» **Task item**
The lines to reproduce from the material below are those from the one containing "For every named" through the one containing "Returns (50, 2273)", both included; write them out exactly and add nothing.

:: Source material

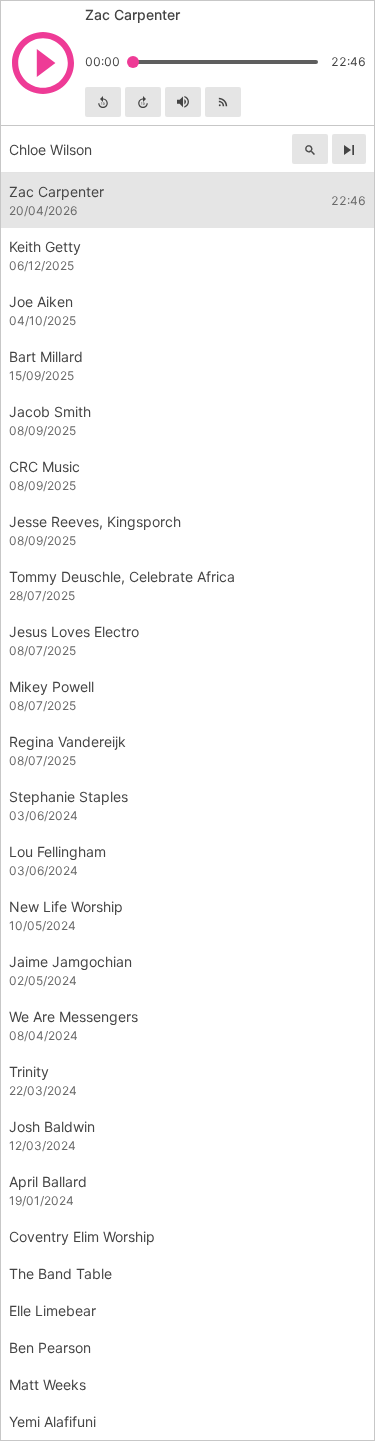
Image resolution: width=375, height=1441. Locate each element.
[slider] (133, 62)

::::
:: Source material

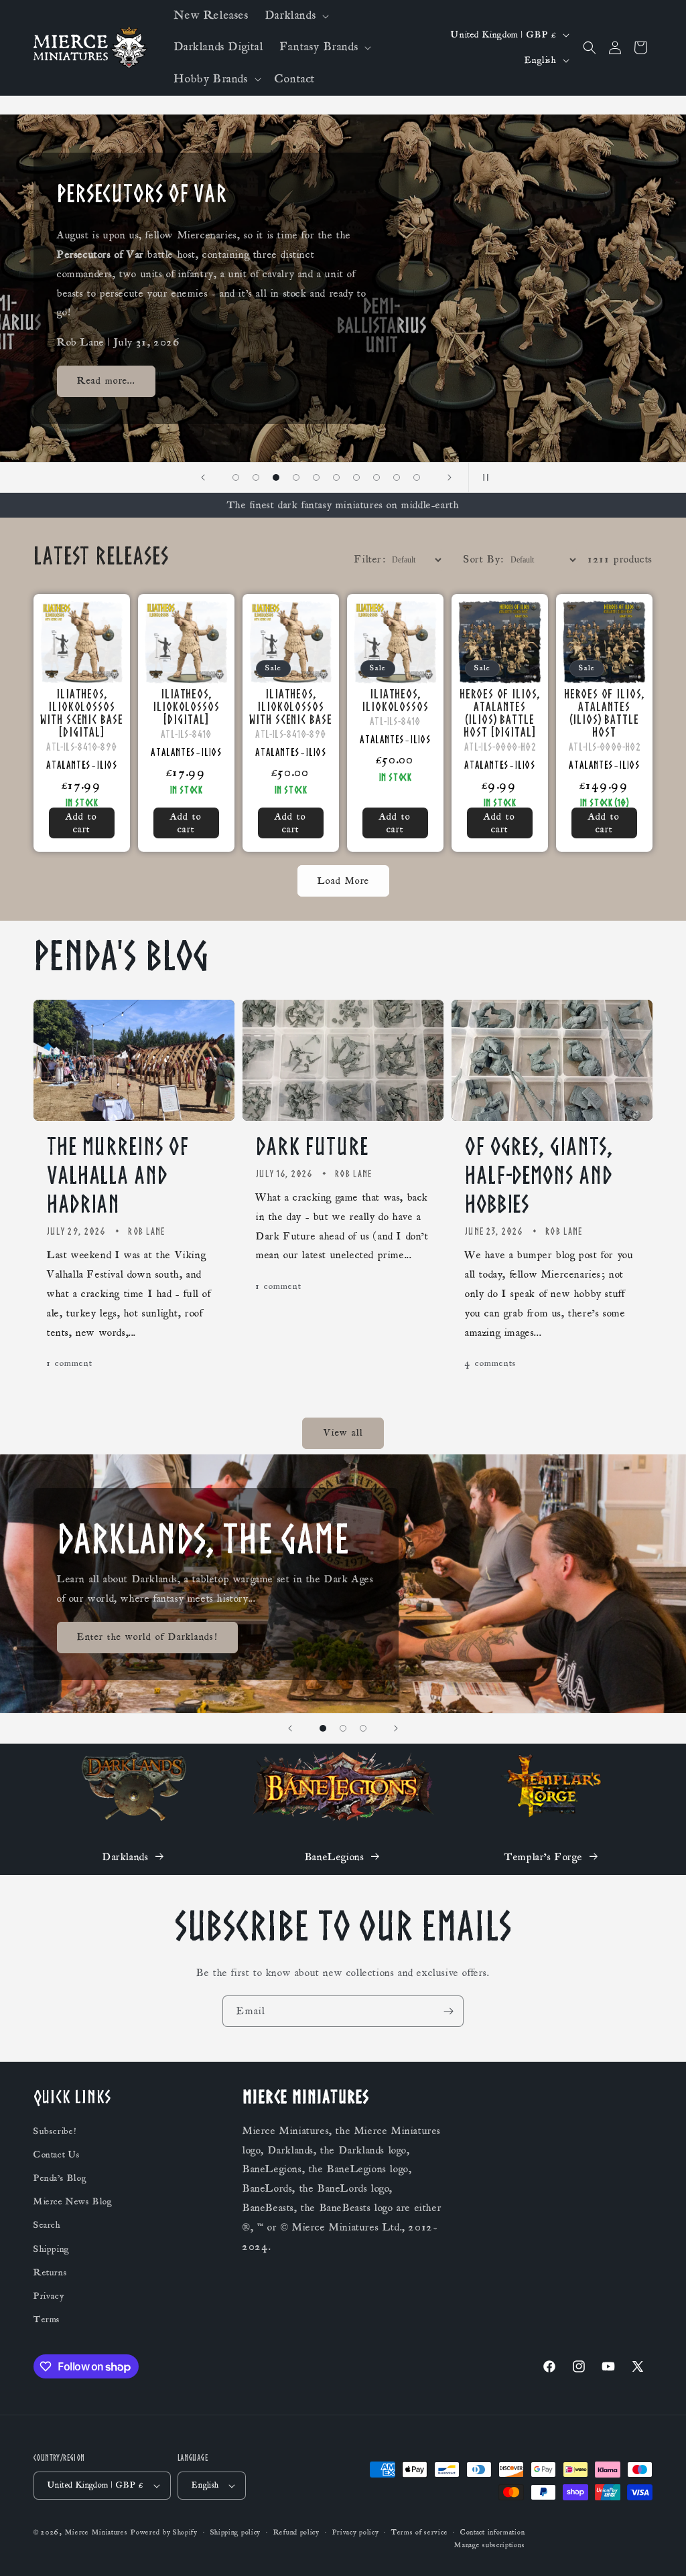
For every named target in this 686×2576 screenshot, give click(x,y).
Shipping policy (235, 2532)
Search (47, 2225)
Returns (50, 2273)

::::

» **Answer area**
For every named target in this 686×2576 screenshot, give click(x,y).
Shipping policy (235, 2532)
Search (47, 2225)
Returns (50, 2273)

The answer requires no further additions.